## THE PROBLEM
When you return the material, keep every line exactly as it is and omit the pictures.

## SOURCE DATA
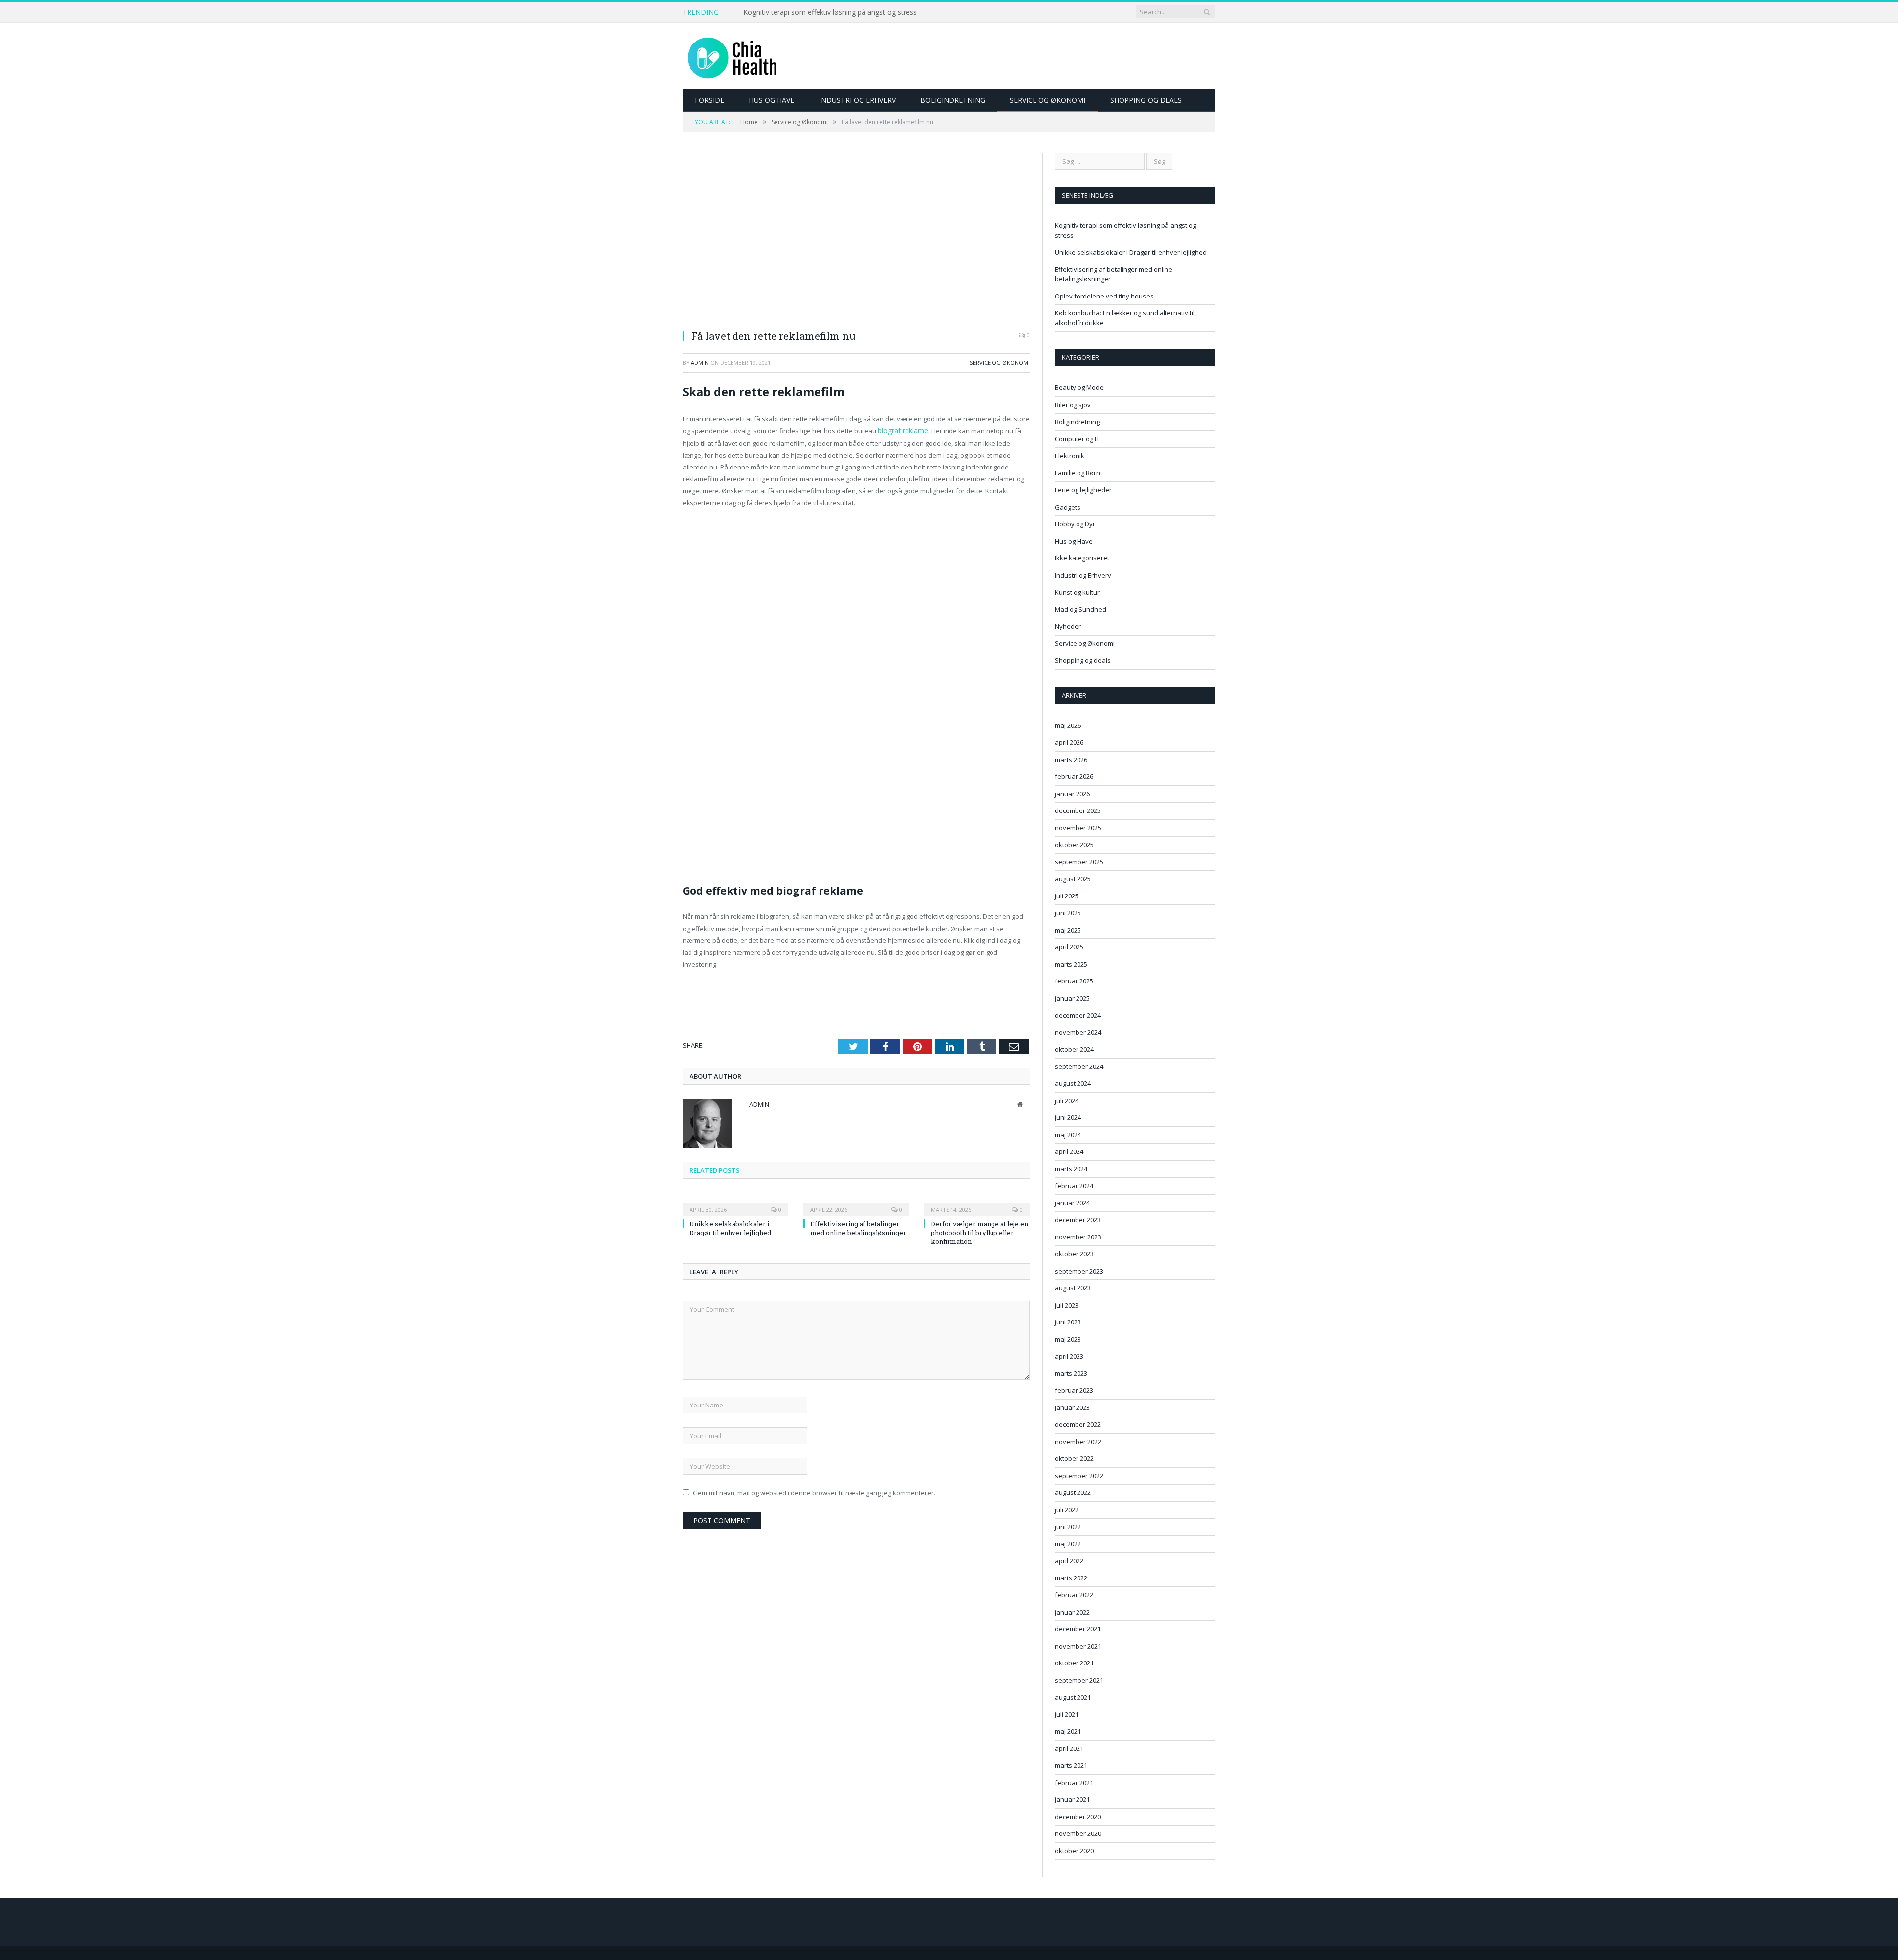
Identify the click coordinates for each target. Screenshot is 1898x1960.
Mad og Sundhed (1080, 609)
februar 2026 (1074, 776)
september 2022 (1079, 1475)
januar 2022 (1072, 1612)
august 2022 (1073, 1492)
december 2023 (1078, 1219)
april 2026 (1069, 742)
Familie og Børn (1077, 473)
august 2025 (1073, 878)
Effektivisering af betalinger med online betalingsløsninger (858, 1227)
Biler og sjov (1073, 404)
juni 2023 (1068, 1322)
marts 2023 (1071, 1373)
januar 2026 (1072, 793)
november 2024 (1078, 1032)
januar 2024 (1072, 1202)
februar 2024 (1074, 1185)
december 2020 (1078, 1816)
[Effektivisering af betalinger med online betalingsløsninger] (856, 1202)
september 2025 (1079, 861)
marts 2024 (1071, 1168)
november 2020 (1078, 1833)
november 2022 (1078, 1441)
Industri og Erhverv (857, 100)
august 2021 (1073, 1697)
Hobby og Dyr (1075, 523)
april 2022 (1069, 1560)
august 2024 (1073, 1083)
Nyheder (1068, 626)
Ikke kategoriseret (1082, 558)
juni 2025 (1068, 912)
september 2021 (1079, 1680)
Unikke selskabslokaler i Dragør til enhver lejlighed (823, 12)
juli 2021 (1066, 1714)
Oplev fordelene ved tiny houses (1104, 296)
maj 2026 (1068, 725)
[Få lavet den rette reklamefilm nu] (856, 237)
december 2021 (1078, 1628)
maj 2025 (1068, 930)
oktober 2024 (1074, 1049)
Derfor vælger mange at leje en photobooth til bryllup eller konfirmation (979, 1231)
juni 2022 (1068, 1526)
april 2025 (1069, 946)
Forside (709, 100)
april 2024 (1069, 1151)
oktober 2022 (1074, 1458)
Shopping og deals (1146, 100)
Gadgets (1067, 507)
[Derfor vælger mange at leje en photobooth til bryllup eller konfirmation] (977, 1202)
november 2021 (1078, 1646)
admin (700, 362)
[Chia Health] (732, 56)
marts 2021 (1071, 1765)
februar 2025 (1074, 981)
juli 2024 (1066, 1100)
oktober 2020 (1074, 1850)
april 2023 (1069, 1356)
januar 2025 (1072, 998)
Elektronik (1069, 455)
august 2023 (1073, 1287)
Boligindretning (952, 100)
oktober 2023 (1074, 1253)
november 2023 (1078, 1237)
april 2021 (1069, 1748)
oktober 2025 (1074, 844)
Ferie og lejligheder (1083, 489)
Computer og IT (1077, 438)
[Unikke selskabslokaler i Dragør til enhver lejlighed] (735, 1202)
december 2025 (1078, 810)
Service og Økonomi (1047, 100)
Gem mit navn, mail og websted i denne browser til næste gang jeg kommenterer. (814, 1492)
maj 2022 (1068, 1543)
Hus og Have (771, 100)
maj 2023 (1068, 1339)
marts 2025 (1071, 964)
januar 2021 (1072, 1799)
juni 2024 (1068, 1117)
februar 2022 (1074, 1594)
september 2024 (1079, 1066)
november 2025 (1078, 827)
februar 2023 (1074, 1390)
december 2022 (1078, 1424)
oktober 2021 (1074, 1663)
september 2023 (1079, 1271)
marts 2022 (1071, 1578)
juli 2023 (1066, 1305)
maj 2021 (1068, 1731)
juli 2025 (1066, 896)
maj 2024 (1068, 1134)
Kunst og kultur (1077, 592)
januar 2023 (1072, 1407)
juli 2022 (1066, 1509)
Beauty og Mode (1079, 387)
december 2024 (1078, 1015)
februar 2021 (1074, 1782)
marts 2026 (1071, 759)
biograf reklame (902, 430)
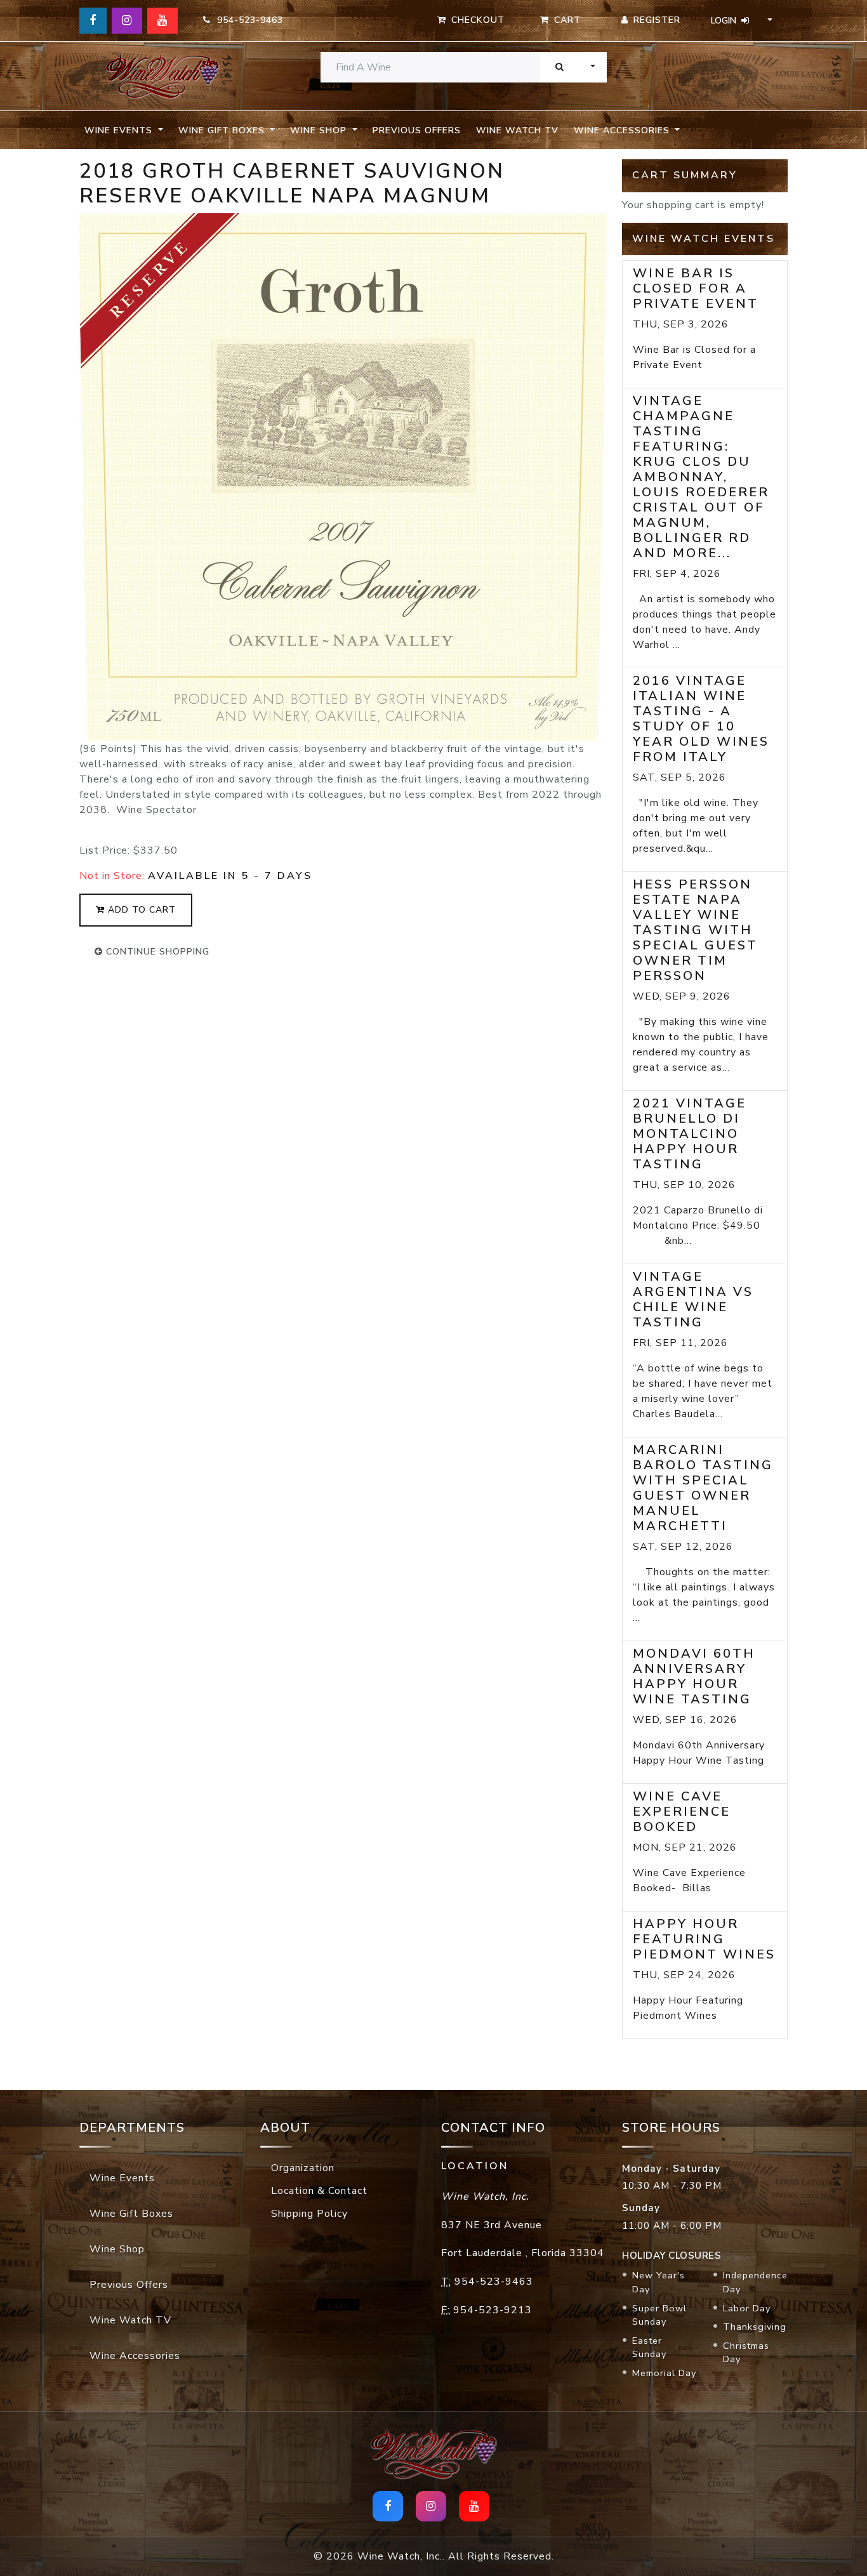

## WRITTEN REPLY
Identify the click coordinates for each target. Screenshot is 1898x1960.
Mad og Sundhed (1080, 609)
februar 2026 (1074, 776)
september 2022 (1079, 1475)
januar 2022 (1072, 1612)
august 2022 (1073, 1492)
december 2023 (1078, 1219)
april 2026 (1069, 742)
Familie og Børn (1077, 473)
august 2025 (1073, 878)
Effektivisering af betalinger med online betalingsløsninger (858, 1227)
Biler og sjov (1073, 404)
juni 2023 (1068, 1322)
marts 2023 (1071, 1373)
januar 2026 (1072, 793)
november 2024 (1078, 1032)
januar 2024 (1072, 1202)
februar 2024 (1074, 1185)
december 2020 (1078, 1816)
[Effektivisering af betalinger med online betalingsløsninger] (856, 1202)
september 2025 (1079, 861)
marts 2024 (1071, 1168)
november 2020 (1078, 1833)
november 2022 (1078, 1441)
Industri og Erhverv (857, 100)
august 2021 (1073, 1697)
Hobby og Dyr (1075, 523)
april 2022 (1069, 1560)
august 2024 (1073, 1083)
Nyheder (1068, 626)
Ikke kategoriseret (1082, 558)
juni 2025 (1068, 912)
september 2021 (1079, 1680)
Unikke selskabslokaler i Dragør til enhver lejlighed (823, 12)
juli 2021 (1066, 1714)
Oplev fordelene ved tiny houses (1104, 296)
maj 2026 (1068, 725)
[Få lavet den rette reklamefilm nu] (856, 237)
december 2021 (1078, 1628)
maj 2025 (1068, 930)
oktober 2024 (1074, 1049)
Derfor vælger mange at leje en photobooth til bryllup eller konfirmation (979, 1231)
juni 2022 (1068, 1526)
april 2025 (1069, 946)
Forside (709, 100)
april 2024 (1069, 1151)
oktober 2022 (1074, 1458)
Shopping og deals (1146, 100)
Gadgets (1067, 507)
[Derfor vælger mange at leje en photobooth til bryllup eller konfirmation] (977, 1202)
november 2021 (1078, 1646)
admin (700, 362)
[Chia Health] (732, 56)
marts 2021 (1071, 1765)
februar 2025 (1074, 981)
juli 2024 (1066, 1100)
oktober 2020 (1074, 1850)
april 2023 (1069, 1356)
januar 2025 (1072, 998)
Elektronik (1069, 455)
august 2023 (1073, 1287)
Boligindretning (952, 100)
oktober 2023 (1074, 1253)
november 2023 (1078, 1237)
april 2021 (1069, 1748)
oktober 2025 (1074, 844)
Ferie og lejligheder (1083, 489)
Computer og IT (1077, 438)
[Unikke selskabslokaler i Dragør til enhver lejlighed] (735, 1202)
december 2025 (1078, 810)
Service og Økonomi (1047, 100)
Gem mit navn, mail og websted i denne browser til næste gang jeg kommenterer. (814, 1492)
maj 2022 (1068, 1543)
Hus og Have (771, 100)
maj 2023 (1068, 1339)
marts 2025 (1071, 964)
januar 2021 (1072, 1799)
juni 2024 (1068, 1117)
februar 2022 (1074, 1594)
september 2024 (1079, 1066)
november 2025 (1078, 827)
februar 2023 (1074, 1390)
december 2022 (1078, 1424)
oktober 2021 (1074, 1663)
september 2023 (1079, 1271)
marts 2022 (1071, 1578)
juli 2023 (1066, 1305)
maj 2021 (1068, 1731)
juli 2025 (1066, 896)
maj 2024 (1068, 1134)
Kunst og kultur (1077, 592)
januar 2023 (1072, 1407)
juli 2022 (1066, 1509)
Beauty og Mode (1079, 387)
december 2024 (1078, 1015)
februar 2021 (1074, 1782)
marts 2026 (1071, 759)
biograf reklame (902, 430)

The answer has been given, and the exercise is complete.